Antibiotic resistance, which already kills more than 1 million people annually and threatens people of any age in any country, was previously content to be mainly driven by the misuse and overuse of antibiotics. But according to researchers from the UK, France, Australia, Switzerland, and China, climate change is now muscling in on the action. Between 1940 and 2023, climate change was associated with a 10% global increase in salmonella antibiotic resistance genes, the first-of-its-kind study found.
The study analyzed genomes from more than 480,000 salmonella samples across 139 countries collected over 83 years, comparing resistance gene levels with changes in average temperature and rainfall. The relationship turned out to be nonlinear - antibiotic resistance doesn't just steadily rise with temperature, but changes in a more complicated dance depending on both heat and precipitation, suggesting environmental changes can speed up bacterial adaptation to antibiotics.

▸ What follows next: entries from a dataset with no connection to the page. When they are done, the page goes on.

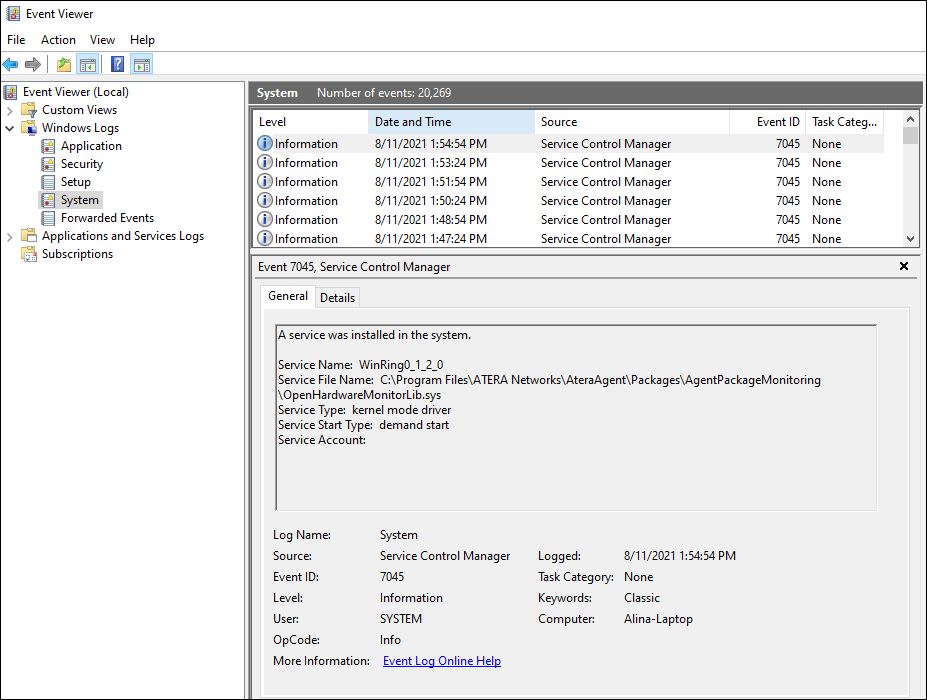This screenshot has width=927, height=700.
Task: Click the Back arrow toolbar icon
Action: (x=11, y=64)
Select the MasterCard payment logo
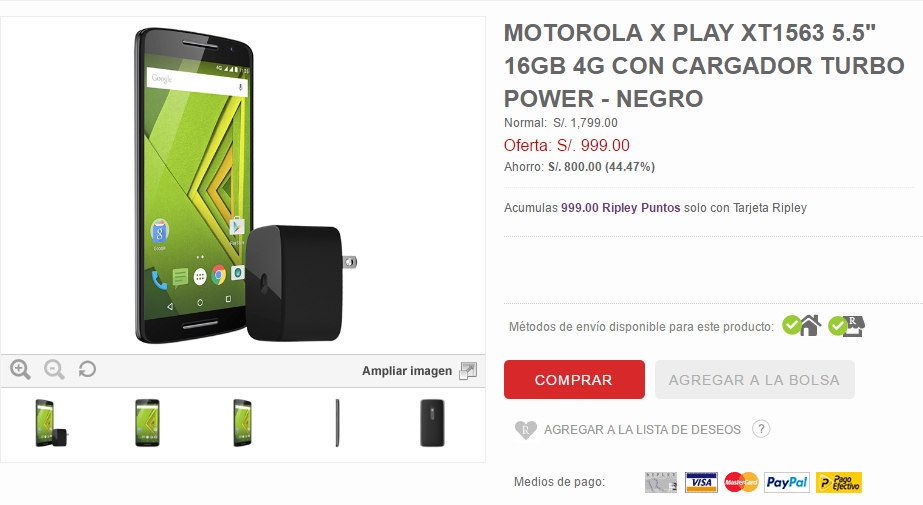Image resolution: width=923 pixels, height=505 pixels. coord(741,483)
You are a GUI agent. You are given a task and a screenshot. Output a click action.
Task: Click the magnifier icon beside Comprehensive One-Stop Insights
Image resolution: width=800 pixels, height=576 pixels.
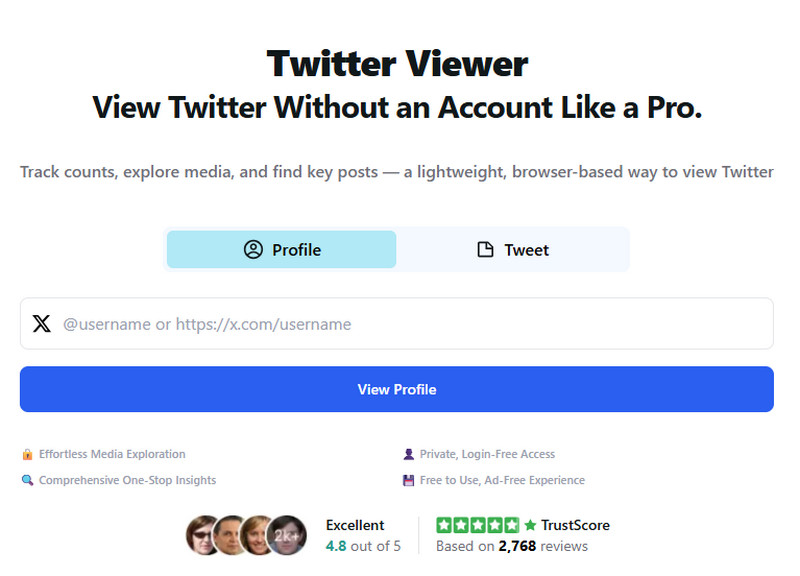(x=27, y=480)
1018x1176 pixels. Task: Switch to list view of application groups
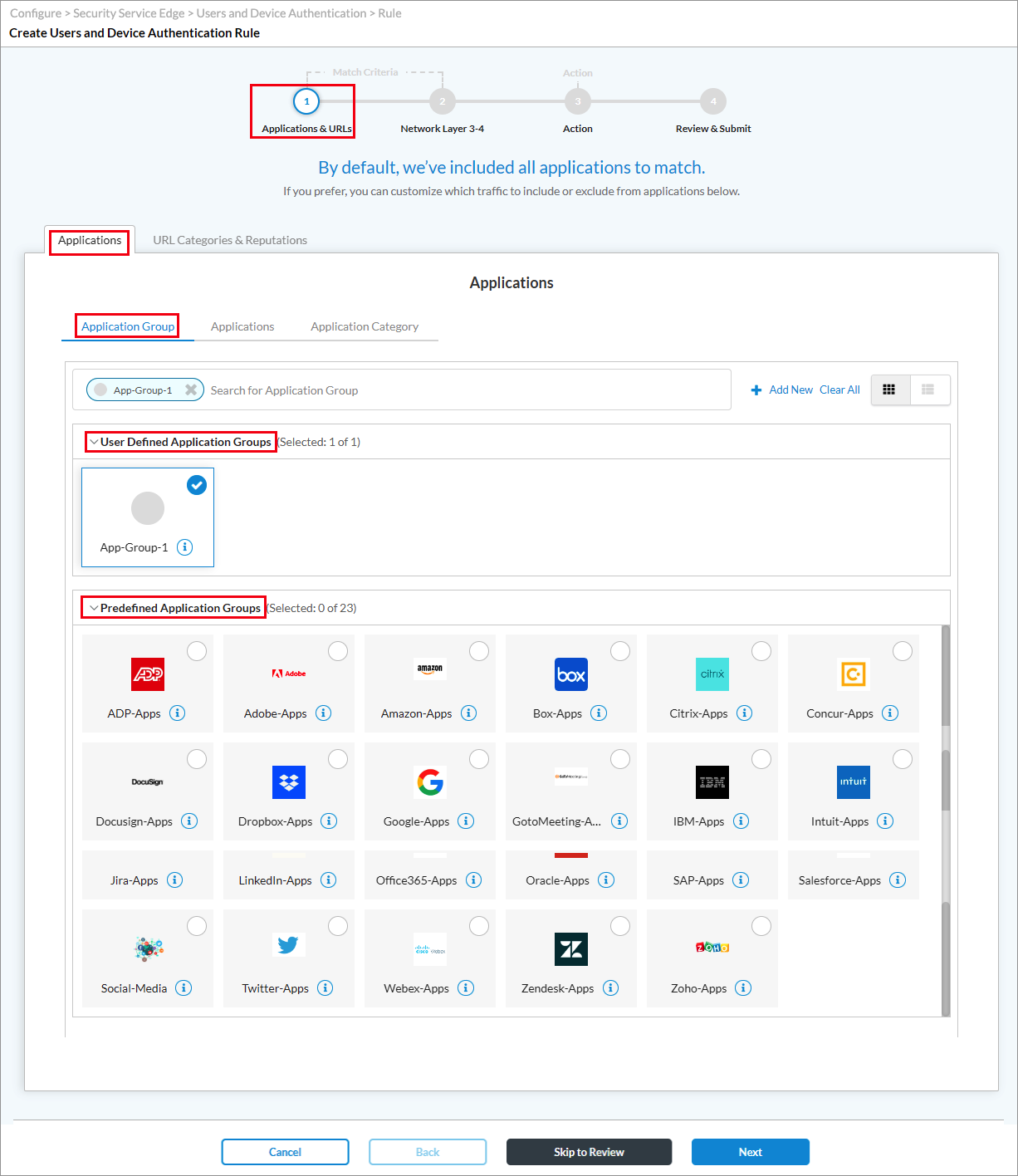click(x=929, y=390)
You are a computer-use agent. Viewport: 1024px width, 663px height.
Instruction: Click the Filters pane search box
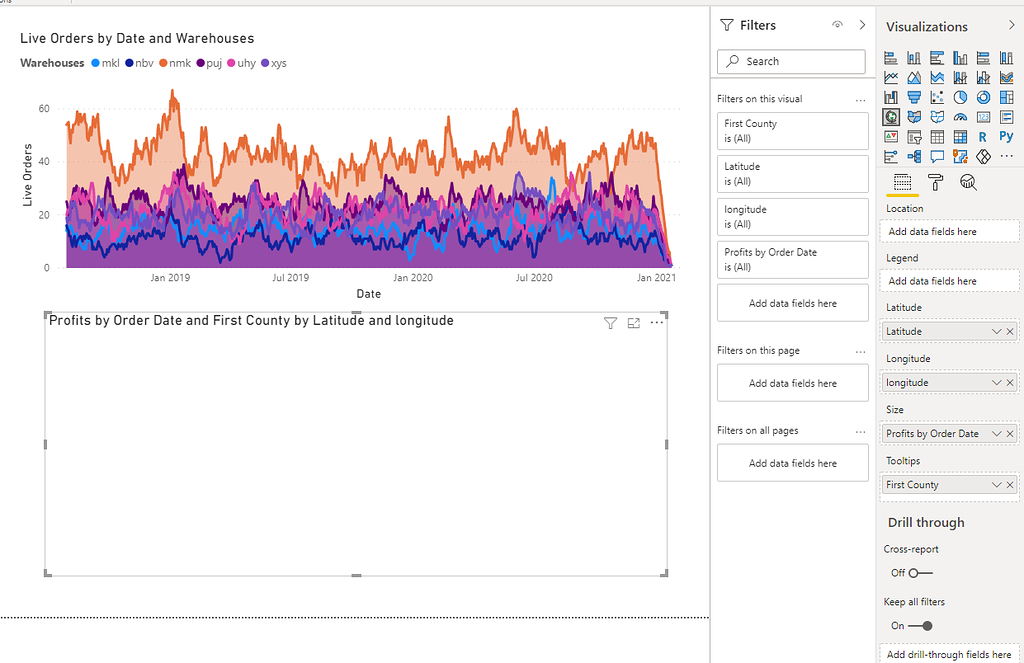click(x=791, y=61)
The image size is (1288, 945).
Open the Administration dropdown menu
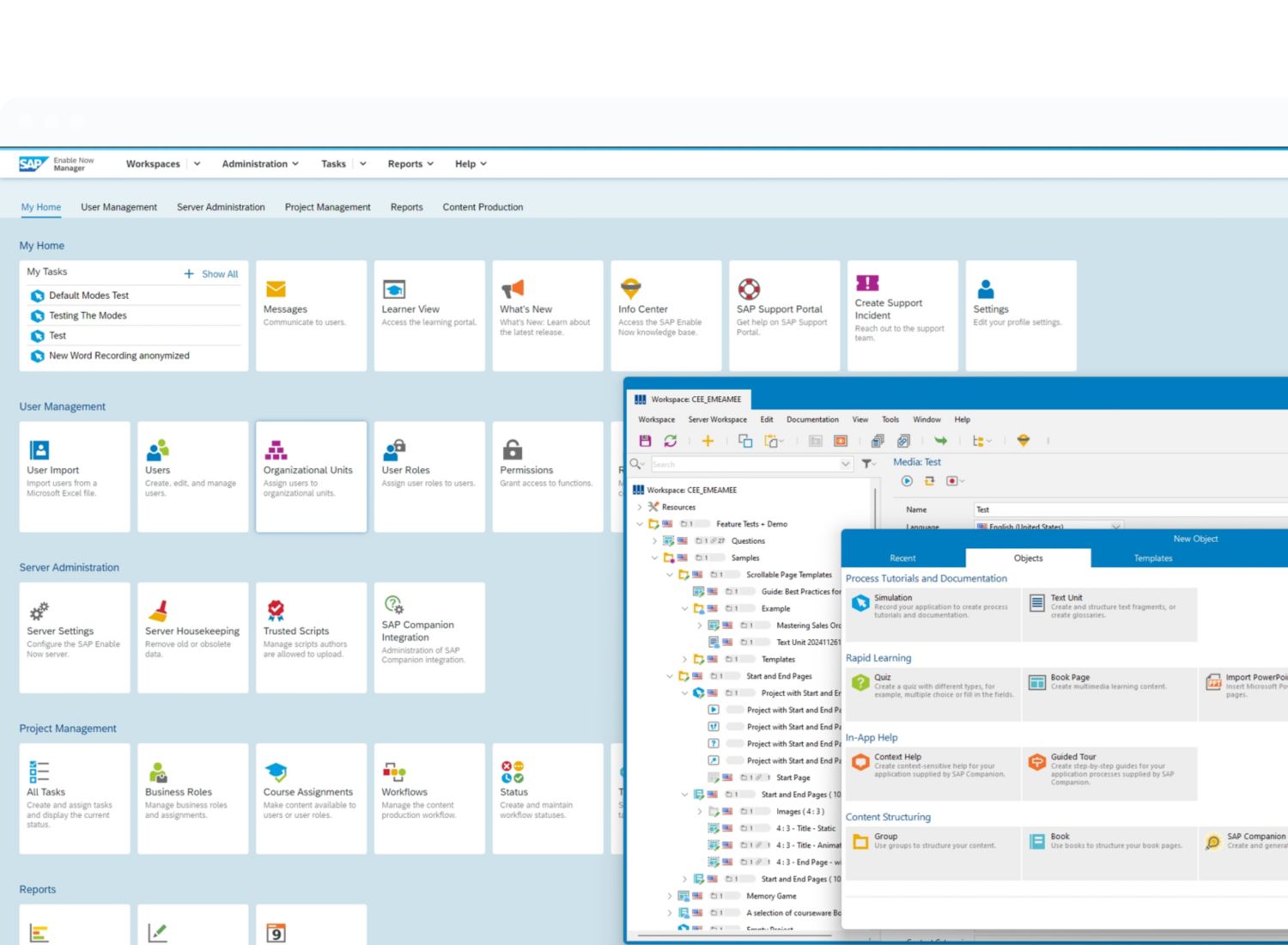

Some 82% of countries studied saw increases in antibiotic resistance genes in salmonella, with the strongest climate-associated upticks in the Middle East and north Africa, followed by south Asia and sub-Saharan Africa. The authors note that while the study shows a link rather than direct causation, it provides "robust evidence" that climate change is associated with a heightened risk of antibiotic resistance. They urge urgent integration of climate change-mitigation policies, particularly those aligned with the Paris agreement, alongside enhanced antimicrobial stewardship and One Health surveillance - which is a lot of jargon for "please stop making things worse."